A lot of attention has been given lately to the trend of law firms cancelling subscriptions to expensive online resources. This is often referred to as going “Sole Provider” since it has long been assumed (for a few decades, at least) that “good” law firms subscribe to both of the Big Two legal research providers, Lexis and Westlaw. In recent years however, many firms have decided they no longer need both. In an effort to measure the trend, law library surveys, including the one administered by HBR Consulting, routinely ask about whether firms are planning to (or already have) cut Westlaw or Lexis. However, while the term Sole Provider is easy to say and generally understood in the law library community as cancelling one or the other of these two services, it really isn’t the best way to describe current practices in the world of legal information, and in fact can cause harm to the conversation. So here’s why Sole Provider isn’t really a thing, and why I’m not going to say it any more.

  1. First of all, it isn’t true. Certainly not in Big or Medium Law, and probably not even in the vast majority of Small Law. No firm uses only one source for all its legal research needs.
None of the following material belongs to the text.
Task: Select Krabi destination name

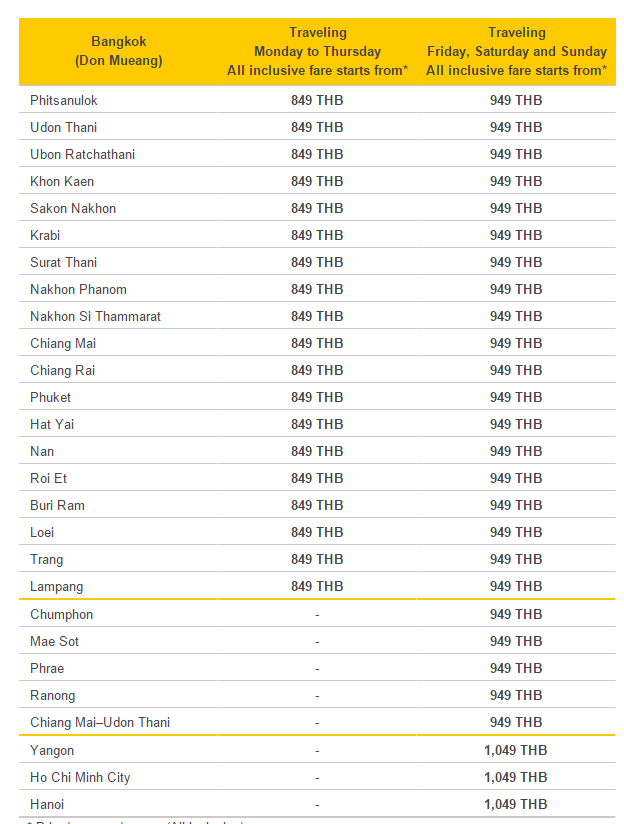Action: (x=45, y=235)
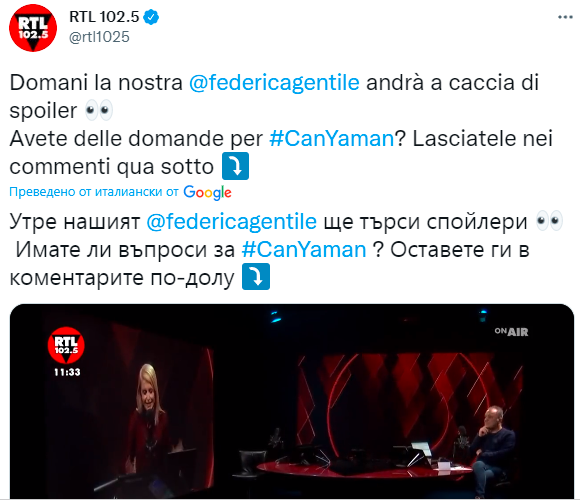Open the tweet's three-dot more menu
Image resolution: width=580 pixels, height=502 pixels.
(x=565, y=17)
Cancelling one of the historical duopoly providers doesn’t mean attorneys will be limited to just one single source for all their legal research questions (although some attorneys may by choice return to the same well over and over again.) Law firms will continue to offer a variety of information resources – and formats – to meet their attorneys’ practice needs.
  2. Using the term “Sole Provider” needlessly reinforces the expectation of legal research Duopoly by implying that firms are choosing one and cancelling one, and fails to adequately describe the variety of different choices firms are making today. In doing so, it devalues the contributions of numerous providers beyond the traditional duopoly, whose innovations are creating new ways to think about and use legal information. This can cause real harm, as holding to the outdated duopoly concept hamstrings the decision process, limiting creative thinking about what resources firms should be offering to their attorneys and distracting from important discussions about new opportunities to evolve and modernize research services.
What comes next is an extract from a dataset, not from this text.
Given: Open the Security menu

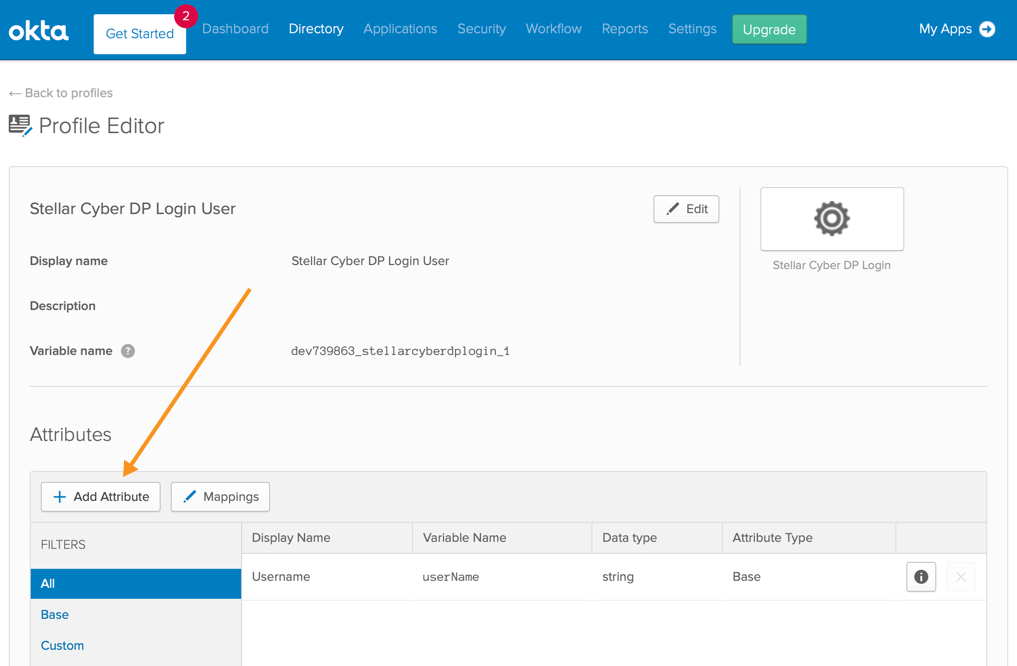Looking at the screenshot, I should (481, 29).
  3. In addition to reinforcing the idea of duopoly, the Sole Provider concept is often associated with cost reduction efforts, and this creates a value judgment which critics can leverage against firms (and librarians), no matter which way they go with the decision. Firms which keep both traditional major providers can be criticized for overspending, while firms which cancel a major service are criticized for prioritizing cost reduction over efficiency and service. (This reminds me of the working mom vs stay-at-home mom controversy – truly a debate with no winners.) Just as the duopoly concept narrows thinking about options beyond the Big Two, the question of Cut vs Keep limits the discussion to an either/or which fails to address the nuanced resource needs of individual firms, which ultimately drive their purchasing decisions.
  4. By referring to only a single facet of resource selection, the term devalues the important work law librarians do in carefully curating information collections to best meet their firms’ needs, and distracts from the question we should really be asking: What is the best mix of resources to meet our firm’s needs now and into the future?

It’s time to reframe the discussion. Instead of referring to “Sole Provider” decisions, let’s start talking about *Legal Research Optimization*. The discussion should include subpoints related to content (primary & secondary), efficiency of use and administration, attorney support, resource interrelatedness and content integration, cost, practice-specific needs, business needs, evolving technology, and client demands. Rather than allowing the status quo to set the tone of our discussions, let’s ask what should we include as we build the law library of the future for our firms. Firm needs and information resources continue to evolve, and libraries today have the opportunity to do more than ever before to support attorney practice needs. With the baggage of the sole provider conversation left behind, we can move forward and continue working to align information resources with firm needs, with freedom to explore the best fit for the future.